Revolution Medicines' stock (RVMD) had been climbing before the data drop, with a unanimous Strong Buy consensus from analysts. Jefferies had set a $140 price target in mid-March. Stifel was even more bullish at $170. Wells Fargo and Needham landed in the $144-145 range.
That kind of analyst unanimity is rare in biotech, where opinions usually scatter like cats at a dog park. The conviction reflected growing confidence in the RAS(ON) approach, but the actual Phase 3 data hadn't been priced in yet. With results this strong, those price targets may need revising upward.
Revolution Medicines received a National Priority Voucher, and the company is evaluating the impact of the voucher on its regulatory timeline.
But the company isn't stopping at second-line pancreatic cancer.

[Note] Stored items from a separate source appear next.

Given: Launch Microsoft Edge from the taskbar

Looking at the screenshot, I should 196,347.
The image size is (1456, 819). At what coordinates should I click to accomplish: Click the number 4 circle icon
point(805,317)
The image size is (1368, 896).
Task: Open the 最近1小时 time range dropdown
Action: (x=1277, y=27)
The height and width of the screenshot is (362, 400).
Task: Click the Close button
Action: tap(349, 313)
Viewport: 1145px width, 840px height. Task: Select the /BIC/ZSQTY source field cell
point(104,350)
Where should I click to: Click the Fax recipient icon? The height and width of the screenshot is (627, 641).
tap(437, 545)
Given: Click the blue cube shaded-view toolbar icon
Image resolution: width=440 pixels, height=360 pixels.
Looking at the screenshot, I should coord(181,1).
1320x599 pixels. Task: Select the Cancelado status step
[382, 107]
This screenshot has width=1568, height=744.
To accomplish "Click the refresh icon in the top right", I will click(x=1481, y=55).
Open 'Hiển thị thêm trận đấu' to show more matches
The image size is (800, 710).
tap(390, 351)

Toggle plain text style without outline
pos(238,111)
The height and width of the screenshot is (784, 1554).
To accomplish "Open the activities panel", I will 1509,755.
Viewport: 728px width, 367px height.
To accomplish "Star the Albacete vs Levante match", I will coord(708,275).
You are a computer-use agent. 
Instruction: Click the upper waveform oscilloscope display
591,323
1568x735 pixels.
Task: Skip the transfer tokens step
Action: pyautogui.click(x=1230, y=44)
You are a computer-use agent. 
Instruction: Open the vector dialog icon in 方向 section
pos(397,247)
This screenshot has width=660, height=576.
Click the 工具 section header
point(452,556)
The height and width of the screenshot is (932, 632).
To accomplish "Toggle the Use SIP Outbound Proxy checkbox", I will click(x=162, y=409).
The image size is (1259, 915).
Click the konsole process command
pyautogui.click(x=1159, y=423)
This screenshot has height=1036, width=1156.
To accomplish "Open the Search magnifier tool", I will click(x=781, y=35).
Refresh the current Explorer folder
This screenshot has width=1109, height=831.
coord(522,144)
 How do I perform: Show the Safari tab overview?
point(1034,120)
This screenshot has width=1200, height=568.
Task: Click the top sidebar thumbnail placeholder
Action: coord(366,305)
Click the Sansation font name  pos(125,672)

The RASolute 303 trial is now enrolling patients for first-line treatment of metastatic PDAC, comparing daraxonrasib (alone or combined with chemotherapy) against standard chemo. A third Phase 3 trial, RASolute 304, is testing the drug as adjuvant therapy in patients whose pancreatic tumors have been surgically removed. Another Phase 3 in non-small cell lung cancer is planned.
Meanwhile, Revolution has a deep bench of backup programs. Zoldonrasib (RMC-9805) targets G12D mutations specifically, with Phase 1 data presented at AACR 2026. Elironrasib (RMC-6291) goes after G12C. Early response rates across the pipeline range from the mid-20s to over 60%, depending on tumor type.
The significance of this moment extends well beyond one company or one drug. For 40 years, RAS was the protein that made fools of drug developers. It sat at the center of cancer biology, taunting researchers with its importance and its inaccessibility.
Sotorasib cracked the door open in 2021. Daraxonrasib just kicked it down.
A positive Phase 3 trial with a 60% reduction in death risk, in a cancer type that has resisted nearly every therapeutic advance, validates the entire RAS-targeting field. It tells every biotech company working on RAS programs that the biology is real and the clinical bar is clearable. It tells patients with pancreatic cancer, many of whom have been told there are limited options, that the landscape is genuinely changing.
The era of "undruggable" is officially over. And for the roughly 100,000 Americans diagnosed each year with RAS-driven pancreatic, lung, or colorectal cancers, that's not just a scientific milestone. It's hope with actual data behind it.